I dieci passi da compiere per attrarre i talenti nel mondo del lavoro che sta cambiando
Quando si creano intere categorie chiamandole “talenti”, aumenta la possibilità di perdere quella persona che fa davvero la differenza, e la cui uscita può comportare un danno all’organizzazione.
Ripercorriamo i dieci punti da non dimenticare per attirare talenti, per valorizzare le persone e diventare così un'azienda lungimirante.
Prima di chiederci come attirare i talenti, dovremmo porci la grande domanda: chi è un talento?
Come sempre in questi casi, partire dall’etimologia della parola è un ottimo modo per aiutare la riflessione. TRECCANI riporta testualmente:
[dal lat. talentum, e questo dal gr. τάλαντον]. – Nella Grecia antica, unità di misura di massa e peso, corrispondente a 60 mine e a 6000 dramme; il suo valore, e quindi il peso in metalli, variò secondo i luoghi e i tempi: il t. attico, per es., sulla base della dramma di g 4,366, pesava 26,2 kg circa. Lo stesso nome indicò anche una moneta di conto della Grecia antica (ed è questo il suo sign. più noto).
Quindi cos’è il talento?
Comunemente, per talento si intende una capacità innata, una disposizione naturale contrassegnata da grandi capacità. Nelle organizzazioni se ne parla tanto, tutti cercano i talenti, eppure spesso il significato racchiuso in questa parola così ricercata è molto più complesso delle definizioni finora analizzate.
Ognuno ha una sua visione di talento, che varia da contesto a contesto; allo stesso tempo, spesso questo termine viene utilizzato semplicemente per definire persone che si stanno cercando, magari solo un po’ più difficili da trovare, ma sempre che non rientrerebbero in questa definizione specifica.

COMPITI DA SVOLGERE:
A) Rispondi in base al testo sul talento:
(i) A quante mine corrispondeva il talento nella Grecia antica?
(ii) Quanto pesava circa il talento attico?
(iii) Quanti punti vengono ripercorsi per attirare talenti?
B) Riproduci senza modifiche il passo del testo sul talento che inizia con “Quindi cos’è il” e termina con “definizioni finora analizzate.”.
Le righe provengono da una fonte diversa dal testo sul talento.

RIGHE PRESENTATE:
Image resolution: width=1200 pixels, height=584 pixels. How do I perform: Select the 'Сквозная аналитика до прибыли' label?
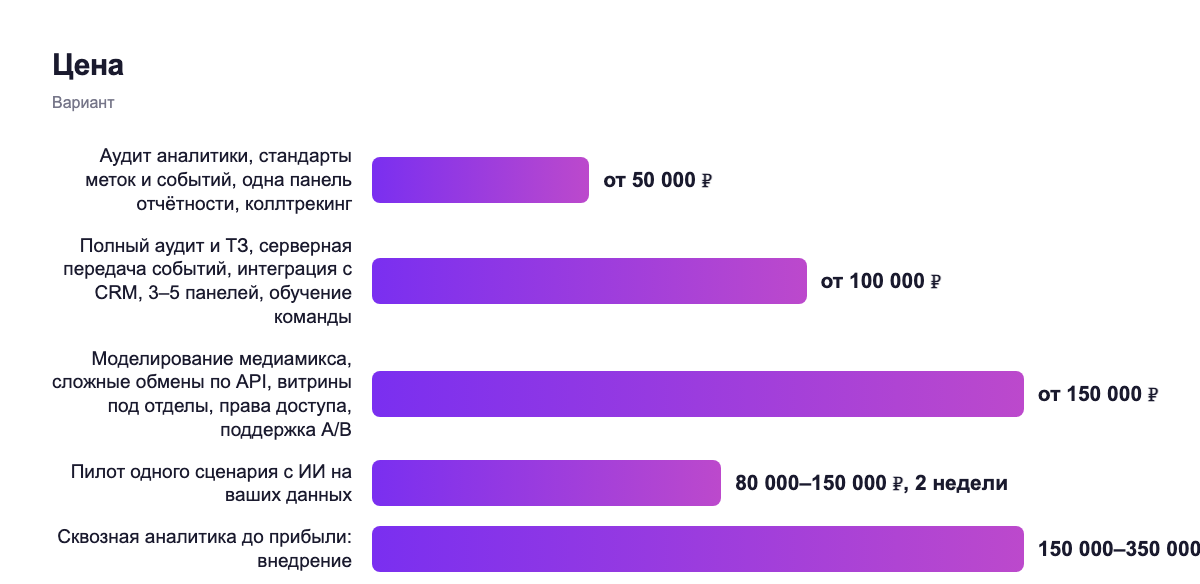pos(205,550)
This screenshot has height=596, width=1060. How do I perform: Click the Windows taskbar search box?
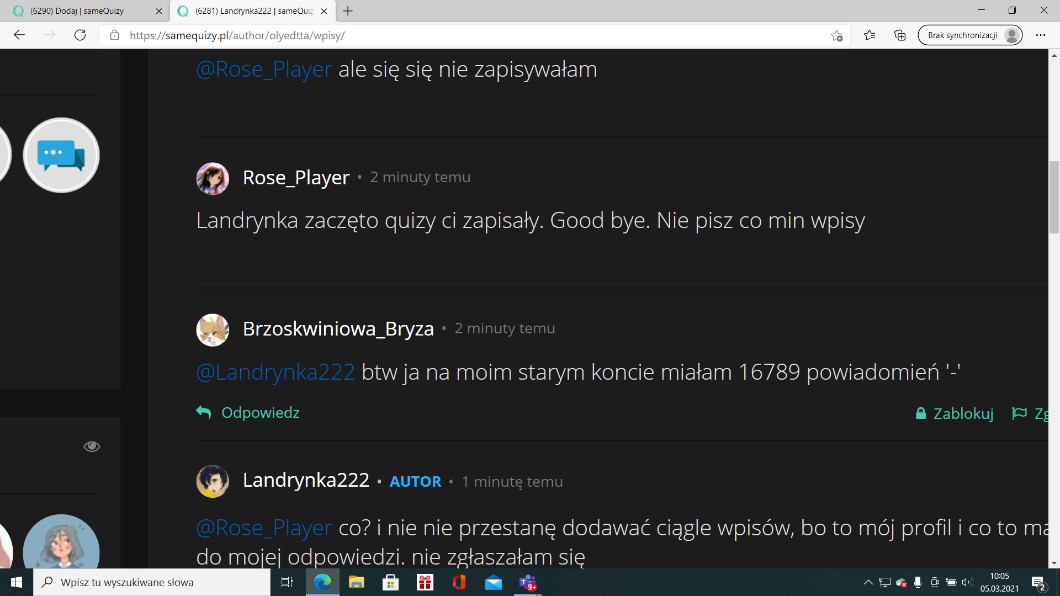click(152, 582)
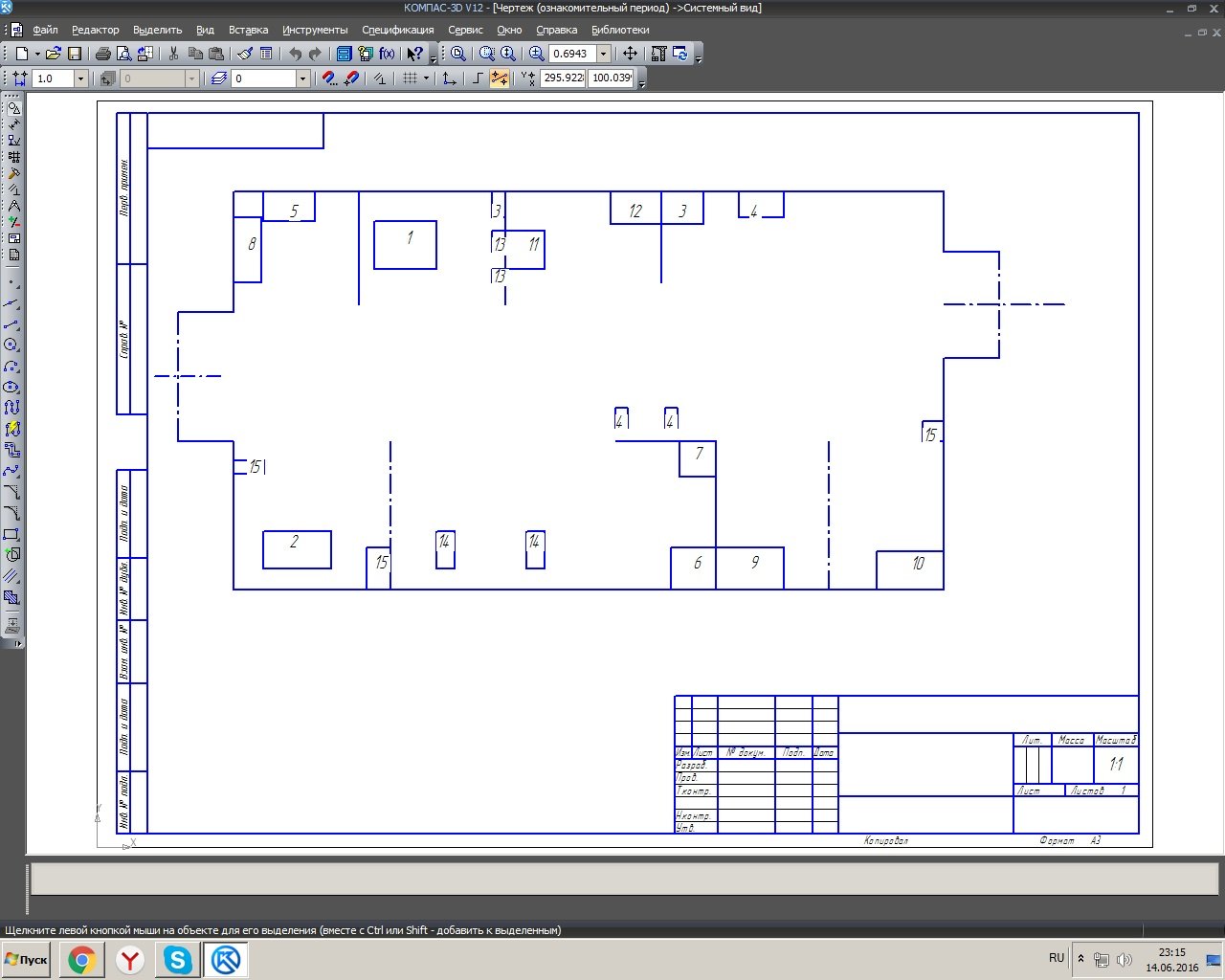The image size is (1225, 980).
Task: Select the Circle drawing tool
Action: [x=11, y=345]
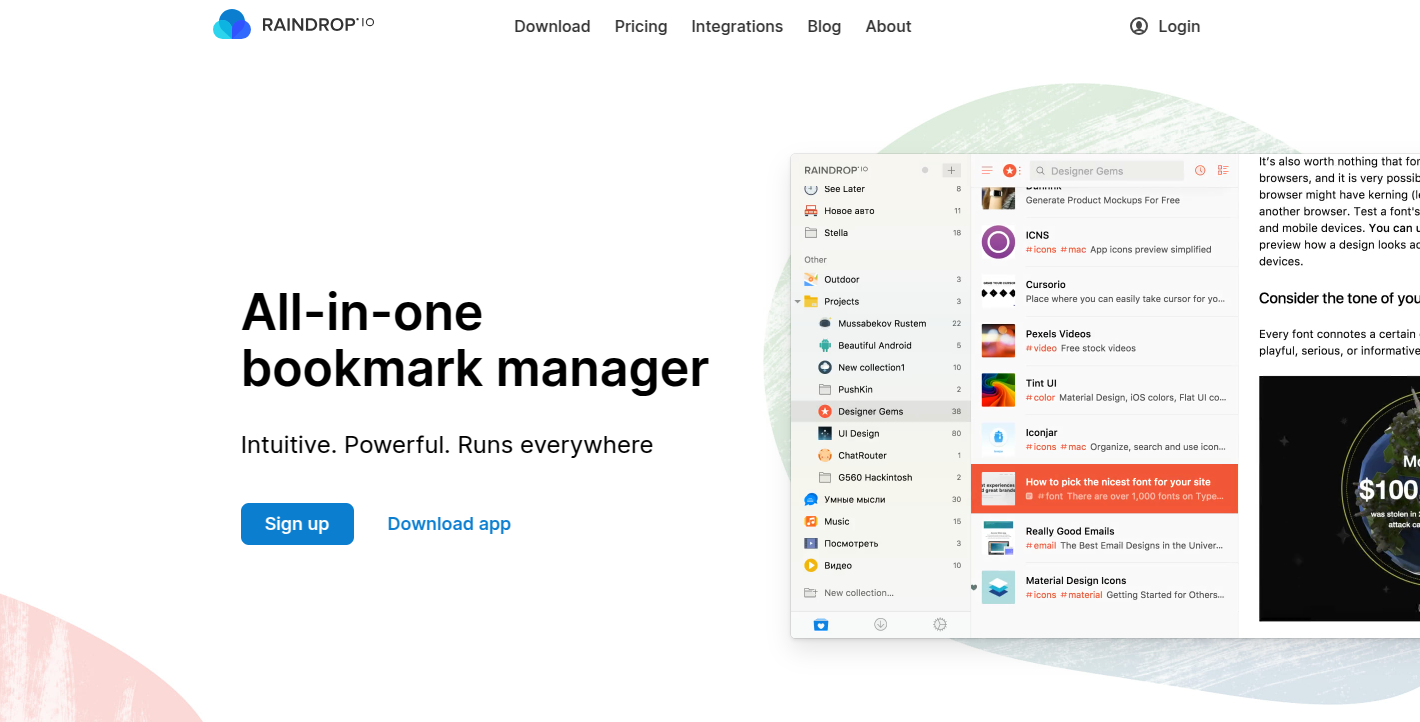Click the clock sort icon right of search
1420x722 pixels.
[x=1200, y=171]
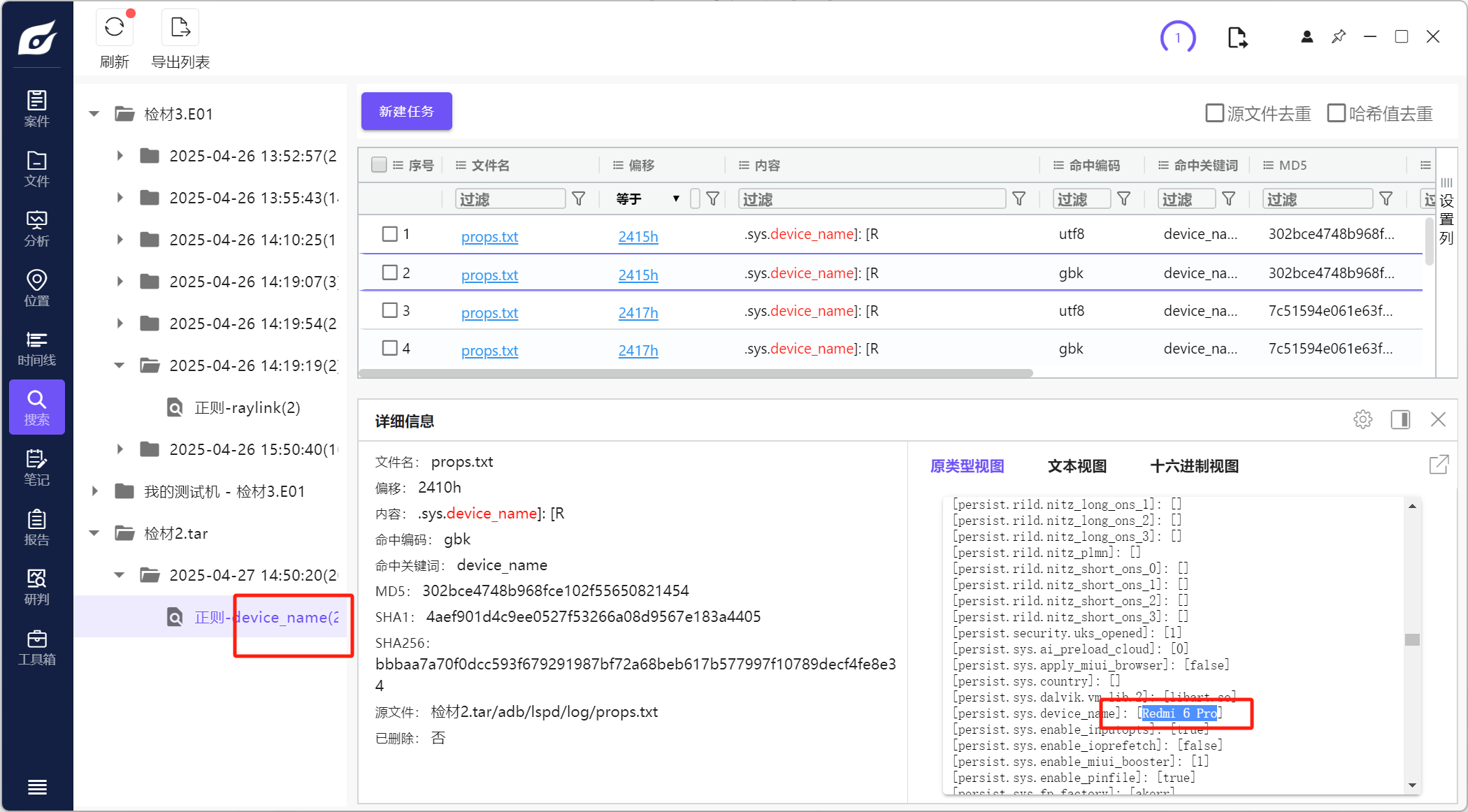Expand the 我的测试机 - 检材3.E01 node
This screenshot has height=812, width=1468.
(x=94, y=491)
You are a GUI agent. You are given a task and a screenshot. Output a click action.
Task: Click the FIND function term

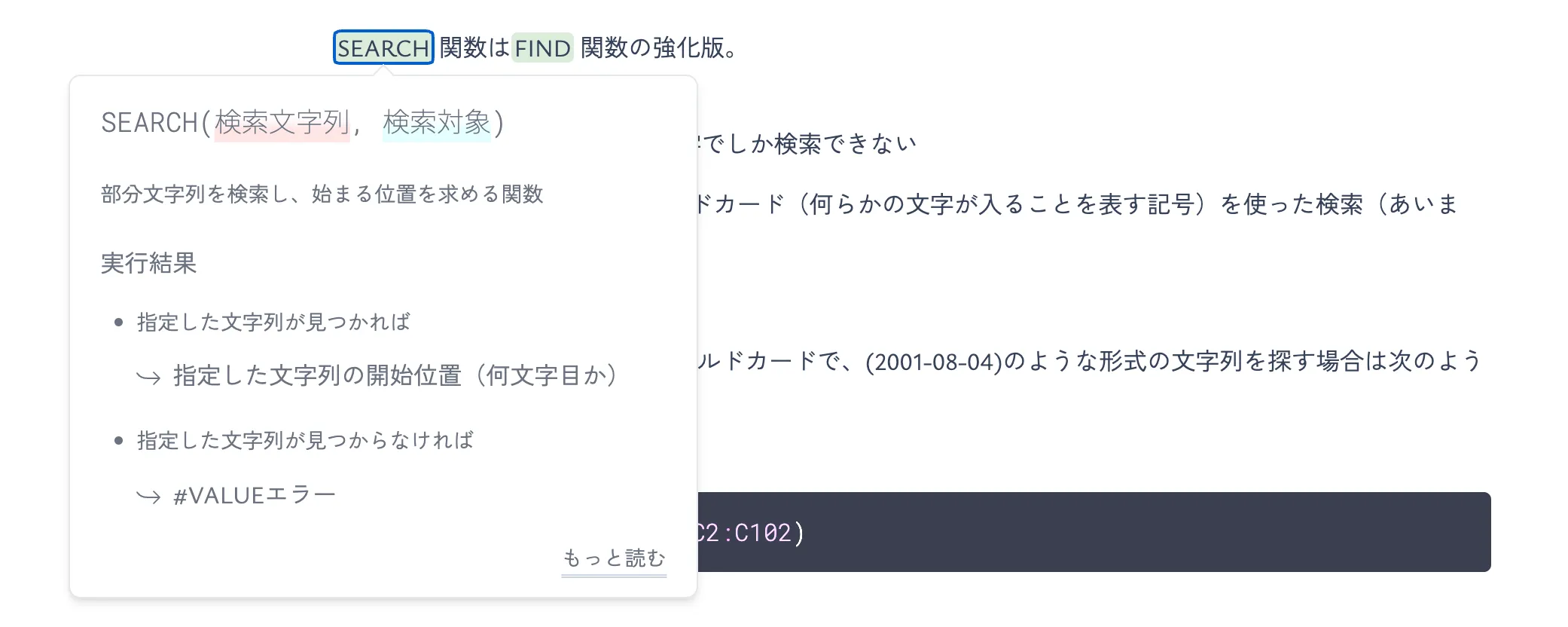tap(542, 48)
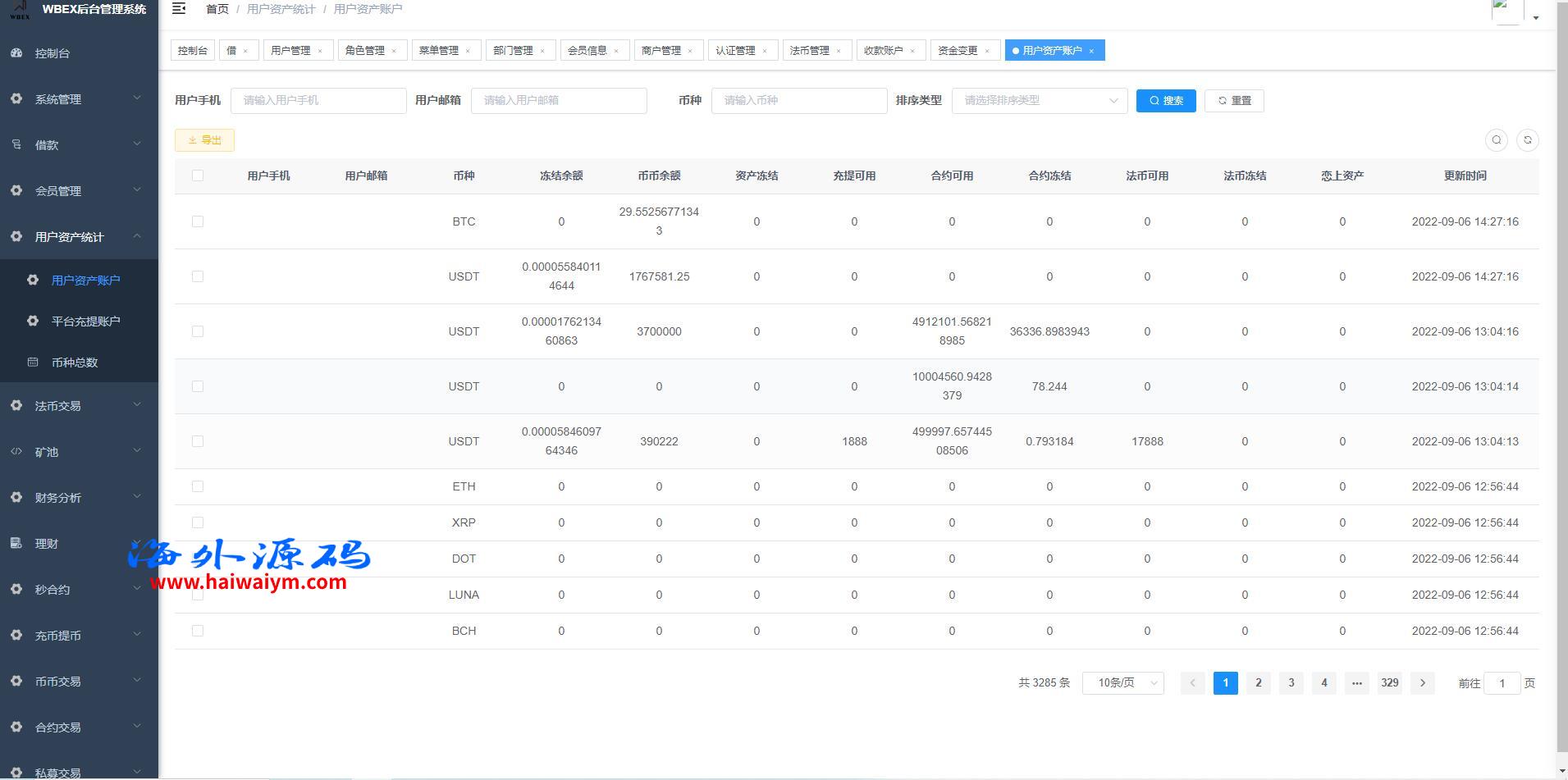Click the round search toggle icon above table
Viewport: 1568px width, 780px height.
1496,140
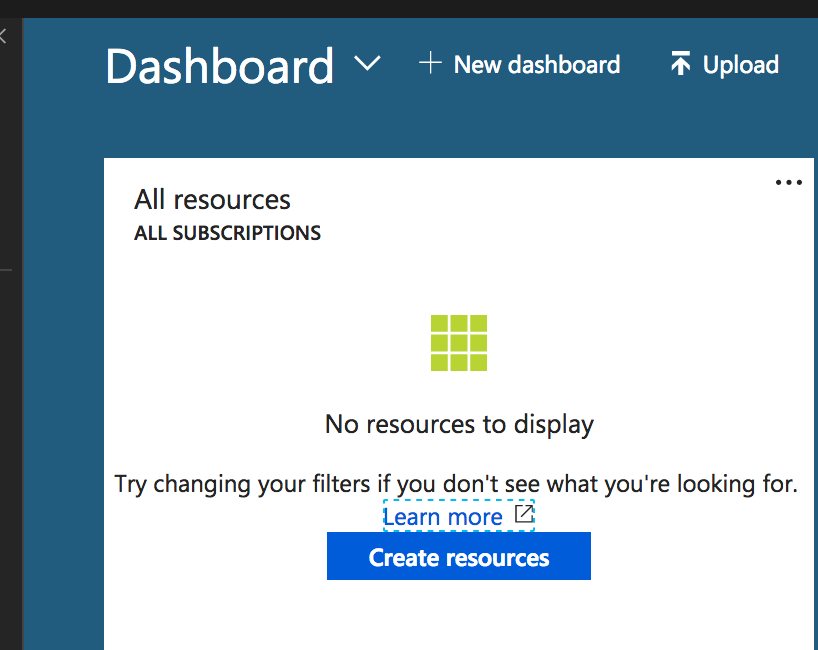This screenshot has width=818, height=650.
Task: Click the plus icon for New dashboard
Action: click(430, 64)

RISPOSTE AI COMPITI:
A)
(i) 60 mine.
(ii) Circa 26,2 kg.
(iii) Dieci.

B)
Quindi cos’è il talento?
Comunemente, per talento si intende una capacità innata, una disposizione naturale contrassegnata da grandi capacità. Nelle organizzazioni se ne parla tanto, tutti cercano i talenti, eppure spesso il significato racchiuso in questa parola così ricercata è molto più complesso delle definizioni finora analizzate.